Exports to the United States began in about 1823. A breed society, the American Berkshire Association, was established in 1875 and is believed to have been the first such society for a pig breed. The first pig to be registered was a boar named Ace of Spades, who had been bred on an estate belonging to Queen Victoria.

For much of the nineteenth century and most of the first half of the twentieth, the Berkshire was one of the three breeds principally used in cross-breeding for stock improvement; the others were the Big Poland and the Irish Grazier. After the Second World War pig-farming was gradually industrialized and focused only on cross-breeding of three breeds, the Duroc, the Hampshire and the American Yorkshire; the importance of the other principal commercial breeds – including the Berkshire – decreased, and so did breed numbers.
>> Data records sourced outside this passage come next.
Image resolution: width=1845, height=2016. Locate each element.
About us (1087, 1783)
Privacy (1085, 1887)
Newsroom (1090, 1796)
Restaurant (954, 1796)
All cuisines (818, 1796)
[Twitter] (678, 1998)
In the twenty-first century the Berkshire is not an endangered breed: it was listed as 'not at risk' by the Food and Agriculture Organization of the United Nations in 2007 and again in DAD-IS in 2026; in that year it was not included in the Conservation Priority List of the Livestock Conservancy.

== Characteristics ==

The American Berkshire is black with white markings in six points: four white socks, a white splash on the snout, and a white tip to the tail. It is prick-eared and has an up-turned snout.

== Use ==

The pigs are reared for pork. Although the meat has a relatively low pH, and high pH is normally correlated with consumer satisfaction, Berkshire pork was highly rated in taste tests in the United States.